The mixture of 3 parts by weight of the solution into the PCR is slow,
It took 40 minutes to knead, and the composition had already been cured, probably because of the heat generation of the rubber during kneading, and could not be molded by the pressure molding machine.

As is apparent from Table 1, it is understood that the molded articles obtained from the compositions of the present invention of Examples 1 to 3 have extremely excellent mechanical properties. It is considered that this is because the acrylic acid ester, the organic peroxide and the decomposition accelerator of the organic peroxide in the composition of the present invention contribute to the curing reaction of the powder PCR.

Examples 4 and 5 and Comparative Example 2 Acrylonitrile-butadiene copolymer rubber (hereinafter referred to as NBR
Table 2 shows the room temperature curable elastic body composition produced by using a rubber powder having a particle size of 1 mm or less and an average particle size of 0.5 mm manufactured from latex (trade name "Nipol1561" manufactured by Nippon Zeon Co., Ltd.). Shown in. The method for obtaining the composition was performed as follows.

In Example 4, the powder NBR was placed in a stirring blade type mixer of 30 and 5 parts of zinc white was added to 100 parts by weight of the powder NBR used.
Parts by weight, 4 parts by weight of benzoyl peroxide, 500 parts by weight of ferrite, and 5 parts by weight of aromatic process oil were added, and the rotor was rotated at 800 rpm for 30 seconds at room temperature to uniformly mix them.
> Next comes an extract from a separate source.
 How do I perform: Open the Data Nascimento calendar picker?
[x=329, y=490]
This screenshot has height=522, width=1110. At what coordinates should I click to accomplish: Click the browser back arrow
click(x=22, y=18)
Next, while rotating the rotary blade, n-
20 parts by weight of butyl acrylate, 1 part by weight of dimethylaniline, and 0.1 part by weight of hydroquinone monomethyl ether are added dropwise to a solution mixed for 1 minute, and mixed,
The mixture was further stirred for 30 seconds to obtain a room temperature curable elastic composition.

The obtained composition was passed through a 12 "roll forming machine manufactured by Nishimura Koki Co., Ltd. to be aggregated, and then a sheet having a thickness of 0.5 mm was formed by a reverse L8" calendar roll forming machine manufactured by Nishimura Koki Co., Ltd. . The obtained sheet was allowed to stand at room temperature for 24 hours to be cured, and then a tensile test was conducted according to JIS K 6301 in order to know the mechanical properties of the sheet.

Example 5 followed the same method as in Example 4 except that the n-butyl acrylate of Example 4 was changed to methyl methacrylate.

Comparative Example 2 uses the alpha-cumyl hydroperoxide shown in Formulation No. 2 of Example 2 of the low-temperature vulcanizable rubber composition of JP-A-49-66734 and cobalt abethienoate, and the prescribed values shown in Table 2 are used. The composition was kneaded using a 12 ″ roll forming machine, and then a sheet having a thickness of 0.5 mm was formed using a reverse L8 ″ calender roll forming machine. The sheet was left at room temperature for 10 days, and a tensile test was conducted in the same manner as in Example 4. As is clear from Table 2, it is clear that Examples 4 and 5 have higher tensile strength than Comparative Example 2, and as described above, Examples 4 and 5 were left at room temperature for 1 day. , 1/10 compared with Comparative Example 2.

Claims (1)

[Claims] 1. A rubber powder 100 having a particle size of at least 5 mm or less.
A room temperature curable elastic composition obtained by adding 0.1 to 50 parts by weight of an acrylate ester, 0.1 to 30 parts by weight of an organic peroxide, and 0.01 to 20 parts by weight of a decomposition accelerator of an organic peroxide, and agitating the mixture per parts by weight.